Quakerism, as any Pennsylvanian knew, had an embodied quality that placed emphasis on corporeal forms of worship, including the controversial practice of quaking with the divine Light, which critics charged were staged to dazzle, enchant, and deceive onlookers (Tarter 145-151). Then there was the Quaker practice of plainness, which included the adoption of simple dress, speech, and manners. Among Quaker men, hats were especially important objects used to express this group aesthetic. Refusing to doff one’s hat to a superior was a hallmark of the Quaker commitment to denying false distinctions among men (Haulman 22; Kesselring 299-304; Smolenski).
Because Quaker critics disagreed and interpreted Quaker men’s refusal to engage in “hat honour” (Kesselring 302) as a sign of disrespect for others, Paxton apologists frequently used broad-brimmed hats as visual cues to distinguish Quakers from others in the colony. The verses accompanying the illustration, The German bleeds & bears ye Furs noted how the “Hibernian … kicks to fling his broad brim’d Master.” Yet in depicting this plain-dressed, broad brimmed man as the master who rides the back of the Scots-Irishman with a hatchet-carrying Indian and a blindfolded German yoked to his arm (with Benjamin Franklin again overseeing the action from the sidelines) the engraver also captured the suspicions many Pennsylvanians harbored of the Quakers; namely, that these “broad-brims” were really the oppressive “Lords” whose desire of profit from trade with the Indians left a trail of dead colonists and burning cabins in their wake. Plain speech and simple dress were nothing more than disguises that masked the Quakers’ true character and intent.
The Native Americans
While pamphlet war authors and illustrators targeted Scots-Irish Presbyterians and Quakers as the villains in the Paxton crisis, their take on Pennsylvania’s Native peoples varied depending on their position in this war.
Anti-Paxton writers focused their attention on the Conestogas, emphasizing their victimhood at the hands of the murderous Paxton men. The Conestogas, as Benjamin Franklin noted, were long known for “many Years” living “in Friendship with their White Neighbours” and “their peaceable inoffensive Behaviour.” More significant, he signaled their “poor, defenceless” status by “the Baskets, Brooms, and Bowls they manufactured” and sold to colonists.

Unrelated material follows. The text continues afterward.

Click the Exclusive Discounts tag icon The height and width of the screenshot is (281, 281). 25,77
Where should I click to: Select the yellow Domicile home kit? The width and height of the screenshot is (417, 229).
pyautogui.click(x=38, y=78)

Their association with domestic tools, ones typically associated with women’s housekeeping and food preparation chores, feminized them, rendering these “trembling Lambs” even more sympathetic victims of the “savage Beasts of Prey,” the Paxton men (6). To make their case, Paxton apologists cast a wider net, drawing no distinction between the peaceful, Christian Indians and the colony’s Native American enemies, those who had “laid waste” to the frontier and practiced severe “Cruelties” on white captives.
Armed with the assumption that all Native peoples were inherently barbaric, they regarded the Conestogas with intense suspicion, and thus deployed the metaphorical looking glass to scrutinize these Natives’ actions and motives. What they found reflected back at them was deception. The Conestogas, charged Thomas Barton “have been Spies upon all our Actions” and “have treacherously held a Correspondence with our avowed Enemies—and have often lent a helping Hand to bring Ruin and Desolation upon the Province.”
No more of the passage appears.